Showing posts with label death church. Show all posts
Showing posts with label death church. Show all posts

Friday, November 8, 2013

High Priests of the Death Church: A Rudimentary Peni Retrospective

Nat informed me that “punk is not fashion, it’s an attitude.” I have heard this somewhere before. I must say I am relieved that both he and Greg take this view and will not be resorting to war-zone dress sense of many punks. Nat gleefully described the “corpse of punk” as having no life in it whatsoever, and it was this decayed grandeur of a fallen subculture which had so attracted him.
Nick Blinko
The Primal Screamer
1995


Rudimentary Peni did not revolutionize punk rock. At least not in the sense that the band boasts a wave of imitators intent on stealing any hint of the English band’s psychologically unstable glamour and passing it off as their own. The trio of guitarist/vocalist/visionary Nick Blinko, bassist Grant Matthews and drummer Jon Greville is just too idiosyncratic and hermetic for such easy imitation and commoditization.
But what the band has accomplished over its 30 year run is unrivaled in the annals of punk.

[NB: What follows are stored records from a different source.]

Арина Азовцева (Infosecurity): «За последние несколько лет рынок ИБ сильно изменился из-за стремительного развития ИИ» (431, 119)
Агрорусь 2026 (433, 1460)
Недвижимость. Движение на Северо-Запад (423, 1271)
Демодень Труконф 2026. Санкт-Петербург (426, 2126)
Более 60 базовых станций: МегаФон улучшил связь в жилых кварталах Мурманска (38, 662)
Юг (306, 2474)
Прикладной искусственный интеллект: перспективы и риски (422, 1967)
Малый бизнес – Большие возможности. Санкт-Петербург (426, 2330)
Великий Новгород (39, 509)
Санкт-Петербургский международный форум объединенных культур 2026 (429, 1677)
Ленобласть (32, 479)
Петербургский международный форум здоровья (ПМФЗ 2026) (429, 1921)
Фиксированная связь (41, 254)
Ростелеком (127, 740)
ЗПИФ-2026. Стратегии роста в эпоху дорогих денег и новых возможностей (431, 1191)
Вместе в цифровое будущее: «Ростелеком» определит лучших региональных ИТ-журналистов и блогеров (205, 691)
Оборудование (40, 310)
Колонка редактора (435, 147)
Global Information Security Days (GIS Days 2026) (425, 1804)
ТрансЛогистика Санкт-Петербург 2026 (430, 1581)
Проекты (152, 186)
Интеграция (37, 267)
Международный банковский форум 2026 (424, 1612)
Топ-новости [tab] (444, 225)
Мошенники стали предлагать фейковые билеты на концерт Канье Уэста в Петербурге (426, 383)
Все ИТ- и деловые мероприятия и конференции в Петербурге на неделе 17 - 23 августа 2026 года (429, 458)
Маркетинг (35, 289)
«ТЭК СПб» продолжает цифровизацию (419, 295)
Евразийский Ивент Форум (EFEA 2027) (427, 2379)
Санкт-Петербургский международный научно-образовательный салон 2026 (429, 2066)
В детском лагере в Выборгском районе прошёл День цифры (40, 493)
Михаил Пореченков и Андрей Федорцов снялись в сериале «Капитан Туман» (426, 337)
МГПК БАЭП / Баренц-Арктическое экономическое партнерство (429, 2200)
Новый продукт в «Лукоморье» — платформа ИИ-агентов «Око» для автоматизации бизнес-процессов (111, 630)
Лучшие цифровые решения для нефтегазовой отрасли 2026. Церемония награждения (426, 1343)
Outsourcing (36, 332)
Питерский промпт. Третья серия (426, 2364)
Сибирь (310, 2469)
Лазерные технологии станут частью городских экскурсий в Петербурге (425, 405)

When too many other punks celebrate their semi-centennial birthdays with sad trips around the nostalgic circuit (is there anything more pitifully un-punk than the very existence of such a nostalgia circuit?) or filing lawsuits against former friends, Rudimentary Peni unexpectedly pop back up a couple times a decade to drop yet another immaculate EP’s worth of new material that builds on the morbid visions they first laid out in 1981 without recourse to rehashing their (wilted) salad days.
Unique among the restless waves of politically-minded crust punks that roamed England in the early 1980s, Rudimentary Peni, while certainly political, filtered their diatribes through Blinko’s nightmarish insights and intricate artwork to set themselves well outside the circle of their peers. Rudimentary Peni songs, practically from the very outset, were psychologically rich meditations on death, decay, social oppression and mental upheaval that resonated far beyond the glut of bands who just tried to provoke and shock with cheap frights.